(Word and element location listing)
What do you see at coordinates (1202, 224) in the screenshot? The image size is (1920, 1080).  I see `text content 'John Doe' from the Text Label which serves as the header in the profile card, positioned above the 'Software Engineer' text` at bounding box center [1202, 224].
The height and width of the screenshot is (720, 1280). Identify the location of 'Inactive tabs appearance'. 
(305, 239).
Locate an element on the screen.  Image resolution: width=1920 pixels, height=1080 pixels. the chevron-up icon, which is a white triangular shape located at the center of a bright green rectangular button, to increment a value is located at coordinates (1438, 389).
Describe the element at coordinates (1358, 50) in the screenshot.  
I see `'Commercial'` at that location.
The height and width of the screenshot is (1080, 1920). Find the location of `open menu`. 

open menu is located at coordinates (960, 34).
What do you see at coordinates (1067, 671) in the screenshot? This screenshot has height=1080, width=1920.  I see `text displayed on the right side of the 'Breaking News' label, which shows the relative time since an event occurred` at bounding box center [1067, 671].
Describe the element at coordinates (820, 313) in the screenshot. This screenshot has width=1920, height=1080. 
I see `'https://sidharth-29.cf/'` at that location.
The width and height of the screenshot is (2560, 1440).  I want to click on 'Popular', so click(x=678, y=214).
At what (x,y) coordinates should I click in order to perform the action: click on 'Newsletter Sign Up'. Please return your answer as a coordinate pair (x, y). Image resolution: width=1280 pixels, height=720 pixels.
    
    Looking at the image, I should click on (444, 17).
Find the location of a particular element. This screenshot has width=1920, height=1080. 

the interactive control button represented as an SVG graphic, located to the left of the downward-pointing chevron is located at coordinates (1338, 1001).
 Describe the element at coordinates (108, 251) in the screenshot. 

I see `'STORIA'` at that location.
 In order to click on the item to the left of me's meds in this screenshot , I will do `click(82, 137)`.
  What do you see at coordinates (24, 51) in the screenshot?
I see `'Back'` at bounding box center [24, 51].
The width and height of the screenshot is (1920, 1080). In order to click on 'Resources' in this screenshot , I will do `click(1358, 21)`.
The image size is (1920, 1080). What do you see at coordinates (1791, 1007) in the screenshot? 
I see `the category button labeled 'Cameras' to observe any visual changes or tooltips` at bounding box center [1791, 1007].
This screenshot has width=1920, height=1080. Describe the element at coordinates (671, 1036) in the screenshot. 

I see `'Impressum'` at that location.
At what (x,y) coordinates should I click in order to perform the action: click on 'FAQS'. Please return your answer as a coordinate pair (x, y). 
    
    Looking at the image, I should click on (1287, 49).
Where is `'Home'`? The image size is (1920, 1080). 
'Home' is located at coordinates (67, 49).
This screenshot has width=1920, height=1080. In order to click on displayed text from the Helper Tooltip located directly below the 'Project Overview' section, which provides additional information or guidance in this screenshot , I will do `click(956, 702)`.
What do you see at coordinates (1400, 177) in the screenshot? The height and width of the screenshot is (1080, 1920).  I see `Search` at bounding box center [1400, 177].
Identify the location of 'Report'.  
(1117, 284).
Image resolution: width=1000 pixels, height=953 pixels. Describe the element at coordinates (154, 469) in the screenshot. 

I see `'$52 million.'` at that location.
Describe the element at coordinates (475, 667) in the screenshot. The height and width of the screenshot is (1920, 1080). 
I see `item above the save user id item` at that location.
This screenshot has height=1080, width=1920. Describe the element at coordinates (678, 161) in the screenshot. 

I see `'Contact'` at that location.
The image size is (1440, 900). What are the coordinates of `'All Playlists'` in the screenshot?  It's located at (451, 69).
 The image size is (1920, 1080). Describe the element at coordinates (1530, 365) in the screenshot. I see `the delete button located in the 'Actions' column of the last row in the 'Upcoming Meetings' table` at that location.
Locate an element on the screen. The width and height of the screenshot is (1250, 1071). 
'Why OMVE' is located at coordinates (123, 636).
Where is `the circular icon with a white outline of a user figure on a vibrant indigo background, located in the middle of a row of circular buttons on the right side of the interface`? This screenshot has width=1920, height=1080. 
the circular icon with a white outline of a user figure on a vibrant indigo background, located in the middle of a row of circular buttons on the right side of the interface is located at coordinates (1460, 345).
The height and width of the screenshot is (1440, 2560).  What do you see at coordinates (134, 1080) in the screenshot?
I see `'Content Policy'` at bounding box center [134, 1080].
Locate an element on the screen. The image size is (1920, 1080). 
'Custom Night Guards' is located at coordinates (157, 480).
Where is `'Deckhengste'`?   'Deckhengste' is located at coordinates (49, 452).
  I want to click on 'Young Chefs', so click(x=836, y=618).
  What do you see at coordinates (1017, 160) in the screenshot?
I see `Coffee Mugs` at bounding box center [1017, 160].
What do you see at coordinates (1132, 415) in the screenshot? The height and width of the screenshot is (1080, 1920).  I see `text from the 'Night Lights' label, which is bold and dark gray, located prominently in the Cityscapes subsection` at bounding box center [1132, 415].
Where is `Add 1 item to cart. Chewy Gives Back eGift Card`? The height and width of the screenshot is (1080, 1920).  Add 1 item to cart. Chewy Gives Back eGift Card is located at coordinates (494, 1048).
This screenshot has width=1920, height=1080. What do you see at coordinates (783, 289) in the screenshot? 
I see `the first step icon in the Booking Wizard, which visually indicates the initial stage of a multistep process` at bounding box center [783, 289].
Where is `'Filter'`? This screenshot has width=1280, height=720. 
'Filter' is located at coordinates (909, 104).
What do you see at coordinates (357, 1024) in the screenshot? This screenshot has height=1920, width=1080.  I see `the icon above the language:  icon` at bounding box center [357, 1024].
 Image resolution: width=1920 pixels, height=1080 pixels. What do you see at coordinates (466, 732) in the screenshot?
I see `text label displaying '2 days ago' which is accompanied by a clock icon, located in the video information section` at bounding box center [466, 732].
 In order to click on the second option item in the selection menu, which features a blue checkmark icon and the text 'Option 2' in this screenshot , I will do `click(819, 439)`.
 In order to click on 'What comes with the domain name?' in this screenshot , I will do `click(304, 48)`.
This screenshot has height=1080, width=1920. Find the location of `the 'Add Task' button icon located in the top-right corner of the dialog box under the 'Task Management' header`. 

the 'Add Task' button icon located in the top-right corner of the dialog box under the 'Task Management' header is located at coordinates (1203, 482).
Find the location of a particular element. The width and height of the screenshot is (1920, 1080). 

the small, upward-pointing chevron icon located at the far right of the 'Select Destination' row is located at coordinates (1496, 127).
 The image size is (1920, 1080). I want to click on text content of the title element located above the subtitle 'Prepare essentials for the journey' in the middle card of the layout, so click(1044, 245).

TASK TO COMPLETE
Turn every line of the listing above into a Markdown table with two columns, "Row" for a running row number and "Line" for the line itself. Leave out the blank lines.

RESPONSE BELOW
| Row | Line |
|---|---|
| 1 | What do you see at coordinates (1202, 224) in the screenshot? The image size is (1920, 1080).  I see `text content 'John Doe' from the Text Label which serves as the header in the profile card, positioned above the 'Software Engineer' text` at bounding box center [1202, 224]. |
| 2 | The height and width of the screenshot is (720, 1280). Identify the location of 'Inactive tabs appearance'.  |
| 3 | (305, 239). |
| 4 | Locate an element on the screen.  Image resolution: width=1920 pixels, height=1080 pixels. the chevron-up icon, which is a white triangular shape located at the center of a bright green rectangular button, to increment a value is located at coordinates (1438, 389). |
| 5 | Describe the element at coordinates (1358, 50) in the screenshot.   |
| 6 | I see `'Commercial'` at that location. |
| 7 | The height and width of the screenshot is (1080, 1920). Find the location of `open menu`.  |
| 8 | open menu is located at coordinates (960, 34). |
| 9 | What do you see at coordinates (1067, 671) in the screenshot? This screenshot has height=1080, width=1920.  I see `text displayed on the right side of the 'Breaking News' label, which shows the relative time since an event occurred` at bounding box center [1067, 671]. |
| 10 | Describe the element at coordinates (820, 313) in the screenshot. This screenshot has width=1920, height=1080.  |
| 11 | I see `'https://sidharth-29.cf/'` at that location. |
| 12 | The width and height of the screenshot is (2560, 1440).  I want to click on 'Popular', so click(x=678, y=214). |
| 13 | At what (x,y) coordinates should I click in order to perform the action: click on 'Newsletter Sign Up'. Please return your answer as a coordinate pair (x, y). Image resolution: width=1280 pixels, height=720 pixels. |
| 14 |     Looking at the image, I should click on (444, 17). |
| 15 | Find the location of a particular element. This screenshot has width=1920, height=1080.  |
| 16 | the interactive control button represented as an SVG graphic, located to the left of the downward-pointing chevron is located at coordinates (1338, 1001). |
| 17 |  Describe the element at coordinates (108, 251) in the screenshot.  |
| 18 | I see `'STORIA'` at that location. |
| 19 |  In order to click on the item to the left of me's meds in this screenshot , I will do `click(82, 137)`. |
| 20 |   What do you see at coordinates (24, 51) in the screenshot? |
| 21 | I see `'Back'` at bounding box center [24, 51]. |
| 22 | The width and height of the screenshot is (1920, 1080). In order to click on 'Resources' in this screenshot , I will do `click(1358, 21)`. |
| 23 | The image size is (1920, 1080). What do you see at coordinates (1791, 1007) in the screenshot?  |
| 24 | I see `the category button labeled 'Cameras' to observe any visual changes or tooltips` at bounding box center [1791, 1007]. |
| 25 | This screenshot has width=1920, height=1080. Describe the element at coordinates (671, 1036) in the screenshot.  |
| 26 | I see `'Impressum'` at that location. |
| 27 | At what (x,y) coordinates should I click in order to perform the action: click on 'FAQS'. Please return your answer as a coordinate pair (x, y).  |
| 28 |     Looking at the image, I should click on (1287, 49). |
| 29 | Where is `'Home'`? The image size is (1920, 1080).  |
| 30 | 'Home' is located at coordinates (67, 49). |
| 31 | This screenshot has width=1920, height=1080. In order to click on displayed text from the Helper Tooltip located directly below the 'Project Overview' section, which provides additional information or guidance in this screenshot , I will do `click(956, 702)`. |
| 32 | What do you see at coordinates (1400, 177) in the screenshot? The height and width of the screenshot is (1080, 1920).  I see `Search` at bounding box center [1400, 177]. |
| 33 | Identify the location of 'Report'.   |
| 34 | (1117, 284). |
| 35 | Image resolution: width=1000 pixels, height=953 pixels. Describe the element at coordinates (154, 469) in the screenshot.  |
| 36 | I see `'$52 million.'` at that location. |
| 37 | Describe the element at coordinates (475, 667) in the screenshot. The height and width of the screenshot is (1920, 1080).  |
| 38 | I see `item above the save user id item` at that location. |
| 39 | This screenshot has height=1080, width=1920. Describe the element at coordinates (678, 161) in the screenshot.  |
| 40 | I see `'Contact'` at that location. |
| 41 | The image size is (1440, 900). What are the coordinates of `'All Playlists'` in the screenshot?  It's located at (451, 69). |
| 42 |  The image size is (1920, 1080). Describe the element at coordinates (1530, 365) in the screenshot. I see `the delete button located in the 'Actions' column of the last row in the 'Upcoming Meetings' table` at that location. |
| 43 | Locate an element on the screen. The width and height of the screenshot is (1250, 1071).  |
| 44 | 'Why OMVE' is located at coordinates (123, 636). |
| 45 | Where is `the circular icon with a white outline of a user figure on a vibrant indigo background, located in the middle of a row of circular buttons on the right side of the interface`? This screenshot has width=1920, height=1080.  |
| 46 | the circular icon with a white outline of a user figure on a vibrant indigo background, located in the middle of a row of circular buttons on the right side of the interface is located at coordinates (1460, 345). |
| 47 | The height and width of the screenshot is (1440, 2560).  What do you see at coordinates (134, 1080) in the screenshot? |
| 48 | I see `'Content Policy'` at bounding box center [134, 1080]. |
| 49 | Locate an element on the screen. The image size is (1920, 1080).  |
| 50 | 'Custom Night Guards' is located at coordinates (157, 480). |
| 51 | Where is `'Deckhengste'`?   'Deckhengste' is located at coordinates (49, 452). |
| 52 |   I want to click on 'Young Chefs', so click(x=836, y=618). |
| 53 |   What do you see at coordinates (1017, 160) in the screenshot? |
| 54 | I see `Coffee Mugs` at bounding box center [1017, 160]. |
| 55 | What do you see at coordinates (1132, 415) in the screenshot? The height and width of the screenshot is (1080, 1920).  I see `text from the 'Night Lights' label, which is bold and dark gray, located prominently in the Cityscapes subsection` at bounding box center [1132, 415]. |
| 56 | Where is `Add 1 item to cart. Chewy Gives Back eGift Card`? The height and width of the screenshot is (1080, 1920).  Add 1 item to cart. Chewy Gives Back eGift Card is located at coordinates (494, 1048). |
| 57 | This screenshot has width=1920, height=1080. What do you see at coordinates (783, 289) in the screenshot?  |
| 58 | I see `the first step icon in the Booking Wizard, which visually indicates the initial stage of a multistep process` at bounding box center [783, 289]. |
| 59 | Where is `'Filter'`? This screenshot has width=1280, height=720.  |
| 60 | 'Filter' is located at coordinates (909, 104). |
| 61 | What do you see at coordinates (357, 1024) in the screenshot? This screenshot has height=1920, width=1080.  I see `the icon above the language:  icon` at bounding box center [357, 1024]. |
| 62 |  Image resolution: width=1920 pixels, height=1080 pixels. What do you see at coordinates (466, 732) in the screenshot? |
| 63 | I see `text label displaying '2 days ago' which is accompanied by a clock icon, located in the video information section` at bounding box center [466, 732]. |
| 64 |  In order to click on the second option item in the selection menu, which features a blue checkmark icon and the text 'Option 2' in this screenshot , I will do `click(819, 439)`. |
| 65 |  In order to click on 'What comes with the domain name?' in this screenshot , I will do `click(304, 48)`. |
| 66 | This screenshot has height=1080, width=1920. Find the location of `the 'Add Task' button icon located in the top-right corner of the dialog box under the 'Task Management' header`.  |
| 67 | the 'Add Task' button icon located in the top-right corner of the dialog box under the 'Task Management' header is located at coordinates (1203, 482). |
| 68 | Find the location of a particular element. The width and height of the screenshot is (1920, 1080).  |
| 69 | the small, upward-pointing chevron icon located at the far right of the 'Select Destination' row is located at coordinates (1496, 127). |
| 70 |  The image size is (1920, 1080). I want to click on text content of the title element located above the subtitle 'Prepare essentials for the journey' in the middle card of the layout, so click(1044, 245). |